Maradona è morto, viva il dio del calcio

Flickr.com / Eduardo Meneghel

Magazine, 25/11/2020.

È stato probabilmente il più grande di tutti. Il simbolo di un'epoca, per molti addirittura una divinità scesa in terra. Diego Armando Maradona è morto mercoledì 25 novembre 2020, l'annuncio è arrivato improvviso dai media argentini: sarebbe stato un attacco di cuore, nella sua casa di Tigre, vicino a Buenos Aires, a stroncare la vita del grande calciatore. Maradona aveva da poco compiuto 60 anni ed era reduce da un intervento chirurgico al cervello.

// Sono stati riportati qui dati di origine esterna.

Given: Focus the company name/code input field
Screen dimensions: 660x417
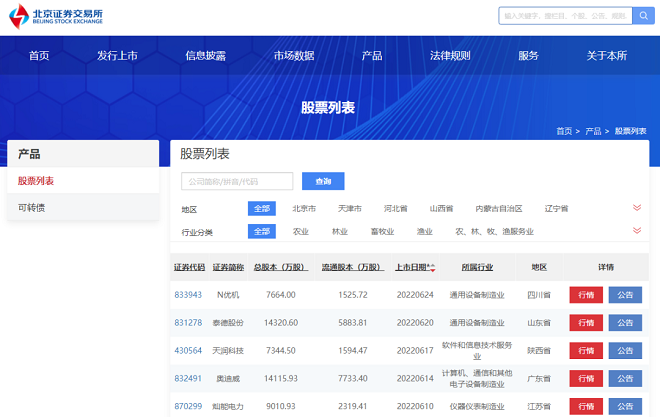Looking at the screenshot, I should point(237,181).
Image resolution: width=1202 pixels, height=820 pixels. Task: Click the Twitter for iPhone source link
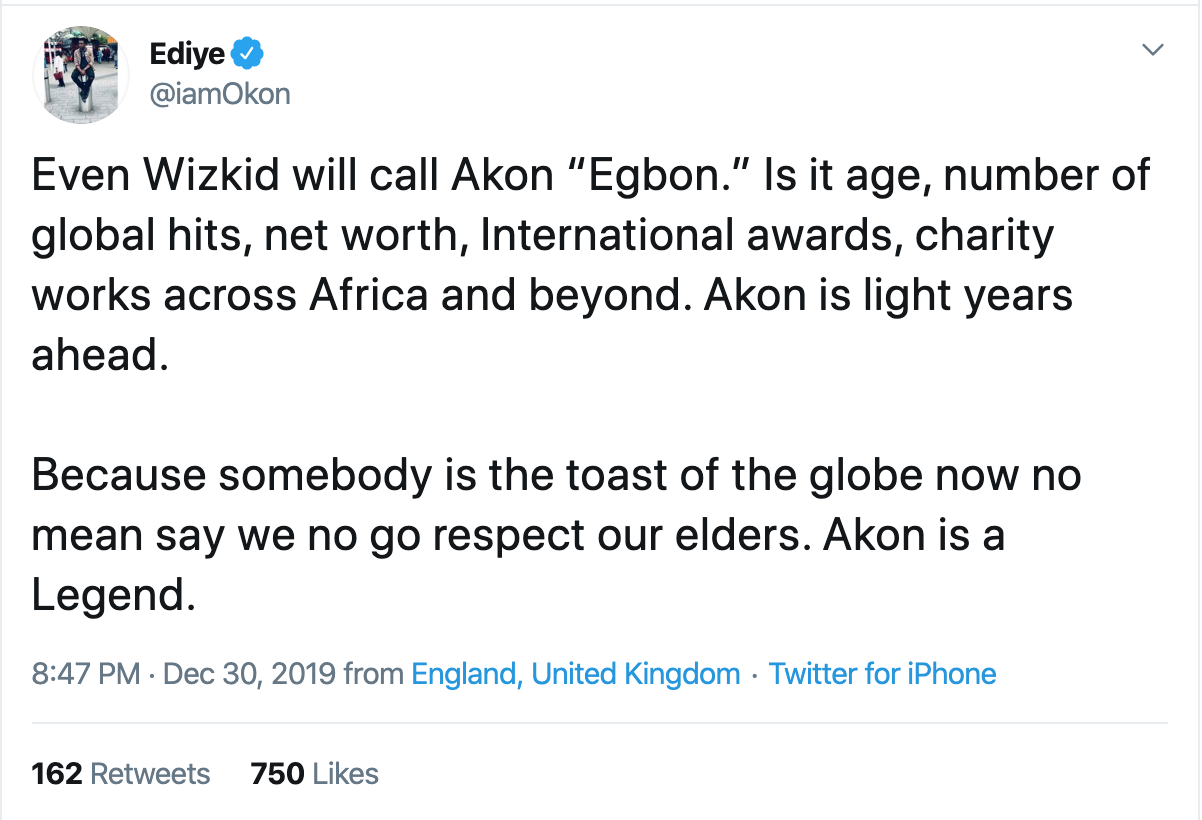[x=882, y=674]
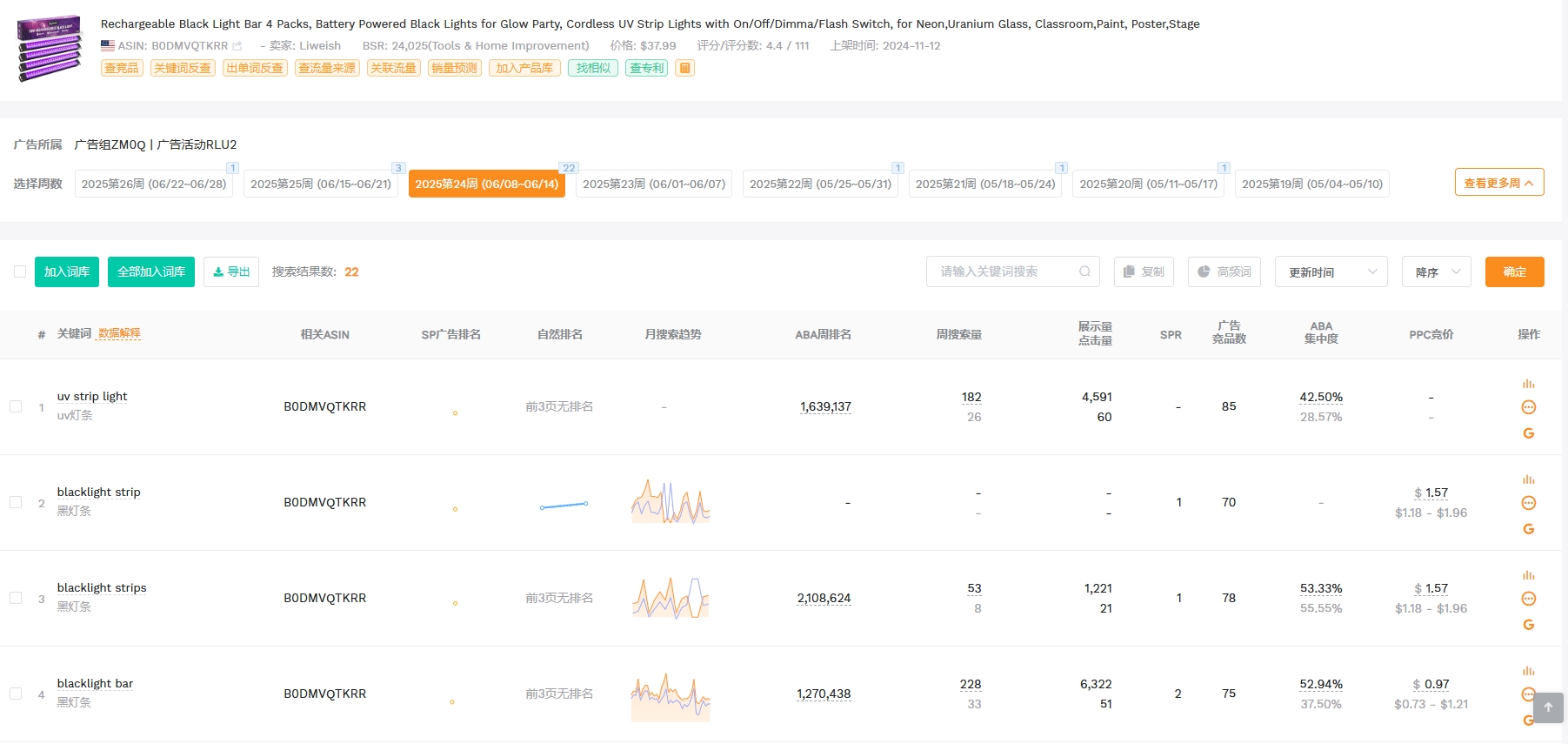Click the magnifier icon in keyword search box
Viewport: 1568px width, 744px height.
[1084, 271]
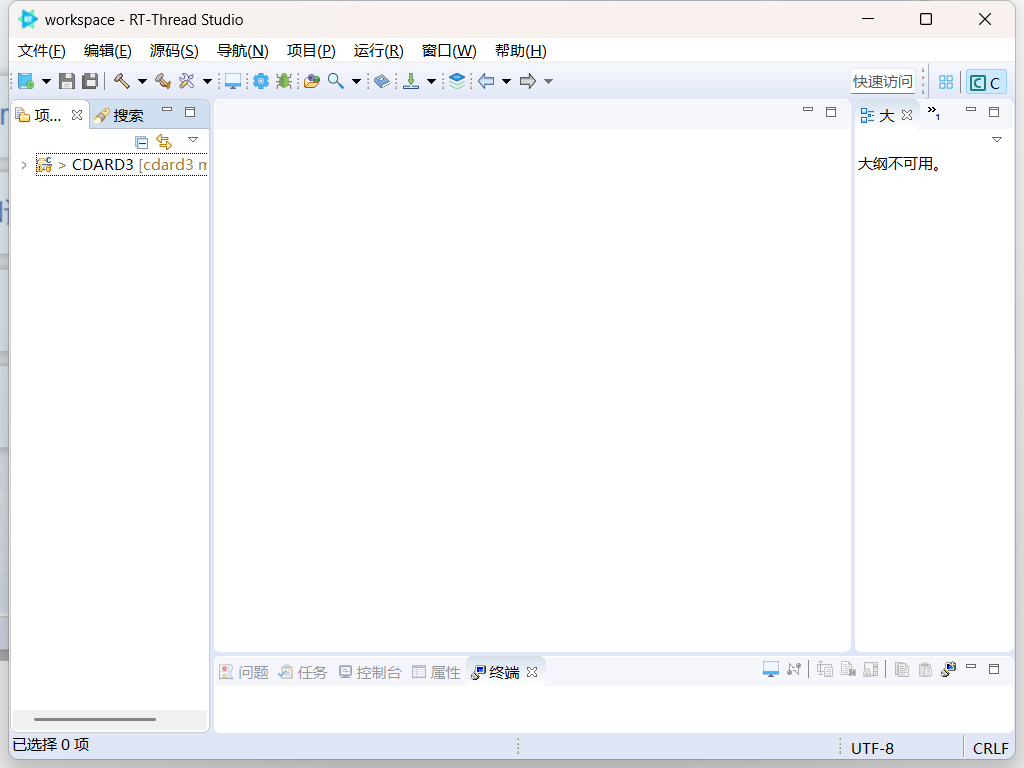The height and width of the screenshot is (768, 1024).
Task: Click the CRLF indicator in the status bar
Action: tap(989, 747)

Chi non ha mai visto giocare Maradona, chi non ha vissuto gli anni della sua ascesa e del suo declino difficilmente può comprendere fino in fondo cosa abbia significato per il mondo del calcio, e non solo. Forse basterebbe guardare il celebre video del riscaldamento prima della partita tra Bayern Monaco e Napoli nell'aprile del 1989, sulle note di Live is Life, per comprendere come lui e il calcio fossero una cosa sola. Un palleggio che sembra una danza, o viceversa. Una delizia per gli occhi e per l'anima.

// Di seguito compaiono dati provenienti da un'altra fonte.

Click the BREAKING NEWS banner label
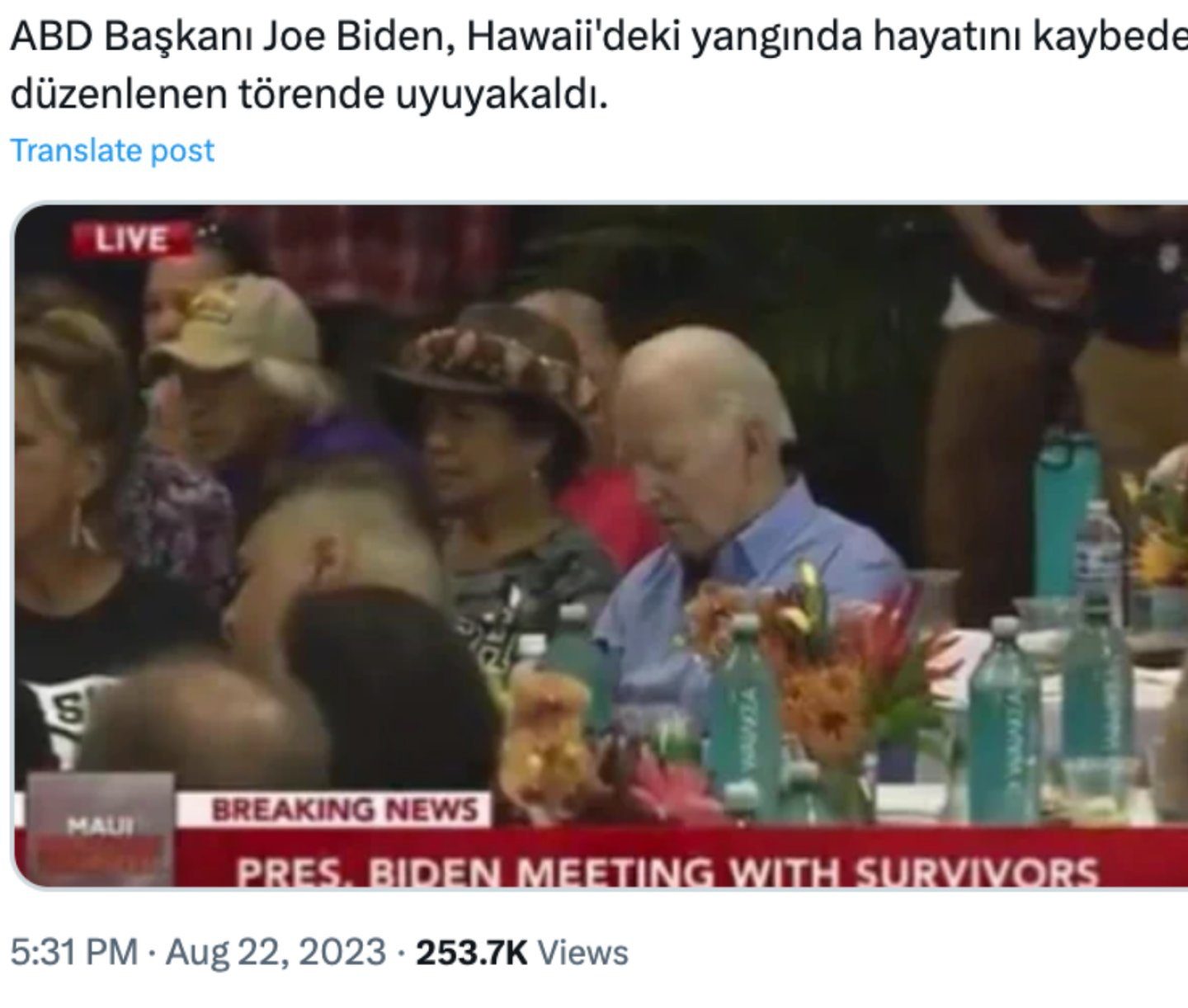This screenshot has height=1008, width=1188. (x=344, y=809)
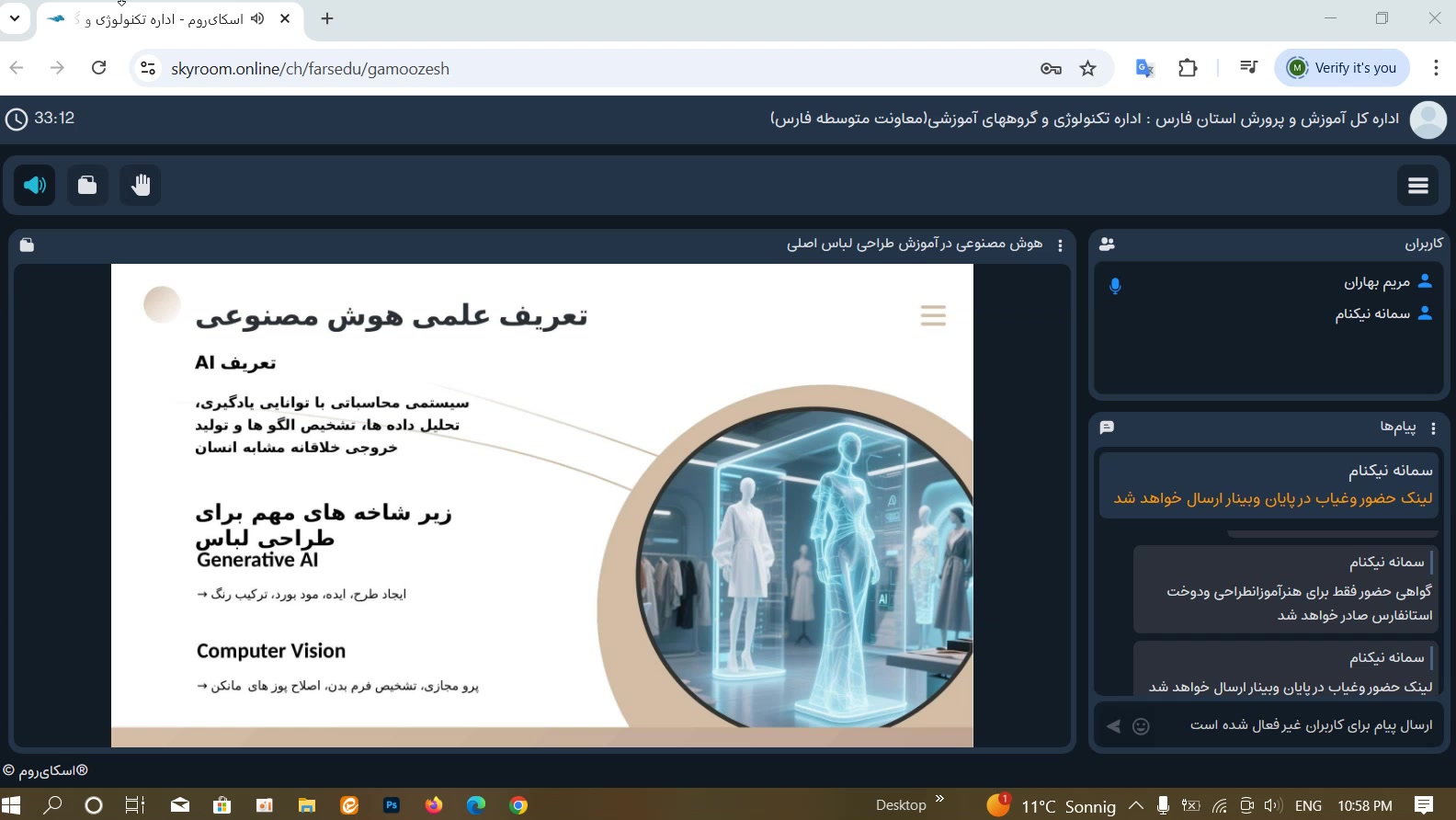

La parabola sportiva e umana di Maradona ha illuminato un decennio, tra gli anni Ottanta e i primi Novanta. Tocco di palla sopraffino, visione di gioco senza eguali, dribbling prodigioso e personalità battagliera ed estrosa sono tra le caratteristiche che lo hanno portato a condurre le sue squadre a trionfi epici, come la vittoria dei Mondiali con l'Argentina nel 1986 (memorabile la sua doppietta contro l'Inghilterra, prima con la mano de dios, poi mettendo a segno quello che è unanimemente considerato il gol più bello di tutti i tempi) e i due Scudetti con il Napoli, nel 1987 e nel 1990.

Tante luci nella carriera di Maradona, ma anche parecchie ombre - gli eccessi, l'alcol, il cibo, la droga, i problemi con la giustizia - che lo hanno portato ad un lento declino: dopo la fuga da Napoli del 1992 in seguito a un controllo antidoping che lo aveva decretato positivo alla cocaina, l'ultimo vero guizzo del Pibe de Oro (ovvero ragazzo d'oro, il suo storico soprannome) risale ai Mondiali americani del 1994, con l'iconico urlo liberatorio in seguito a un gran gol segnato contro la Grecia.

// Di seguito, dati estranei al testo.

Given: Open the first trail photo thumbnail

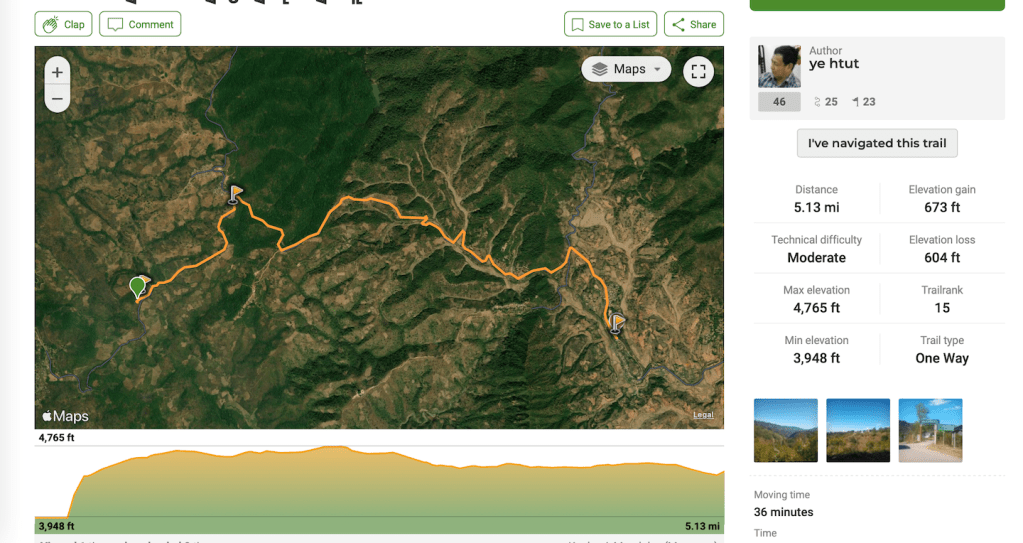Looking at the screenshot, I should 785,430.
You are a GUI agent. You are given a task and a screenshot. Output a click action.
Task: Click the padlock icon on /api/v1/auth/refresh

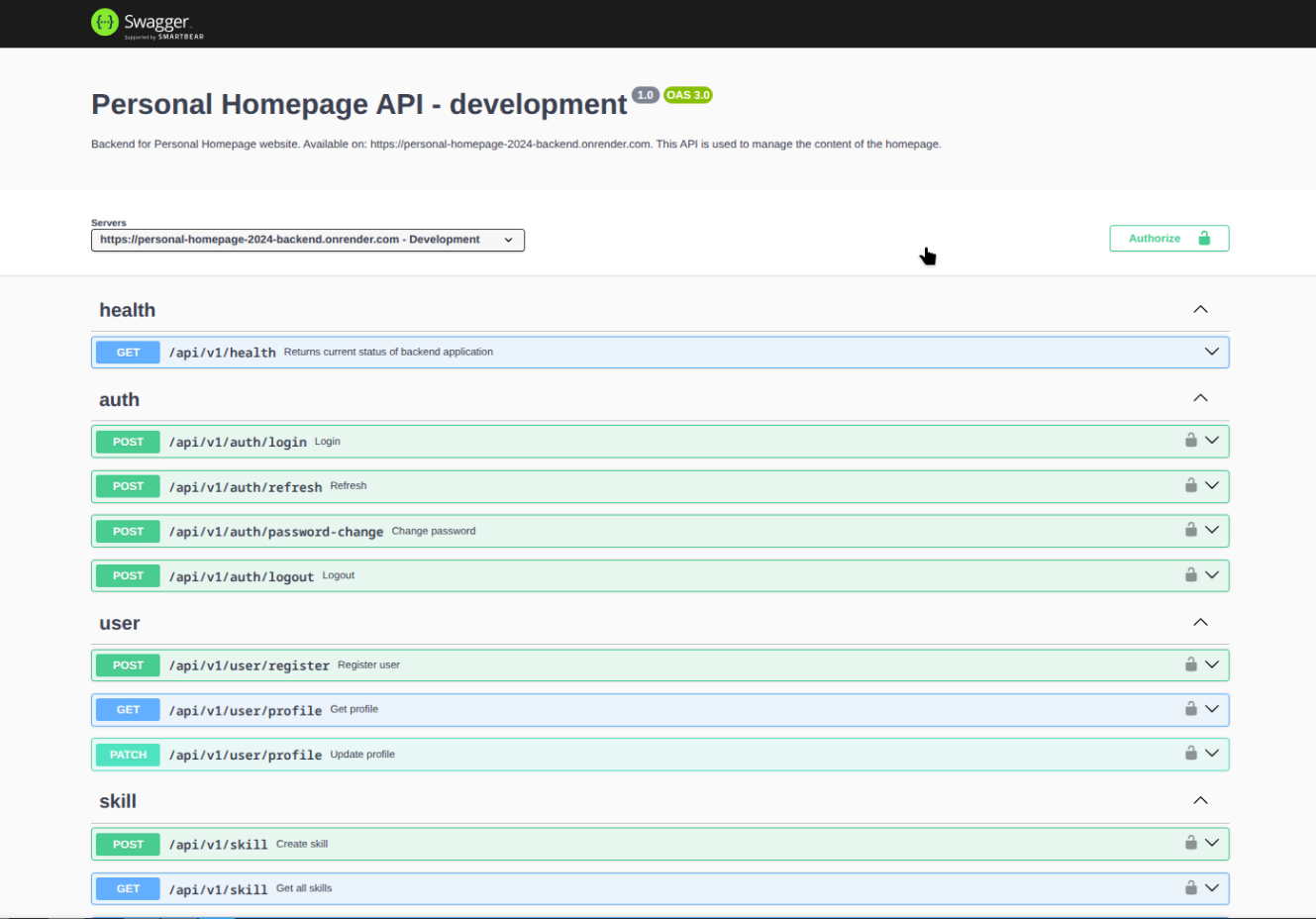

Maradona ha appeso gli scarpini al chiodo nel 1997, dopo un paio di stagioni al Boca Juniors, la squadra che lo aveva lanciato 16 anni prima. In seguito al ritiro dal calcio giocato ha tentato la carriera di allenatore, prima della Nazionale albiceleste, poi di squadre emiratine, messicane e argentine, senza mai neanche lontanamente replicare i successi ottenuti da calciatore. A poche ore dalla sua morte, a Napoli - la città a cui ha regalato il sogno più grande - si sta già parlando della possibilità di intitolargli lo stadio San Paolo; e l'Argentina ha proclamato tre giorni di lutto nazionale.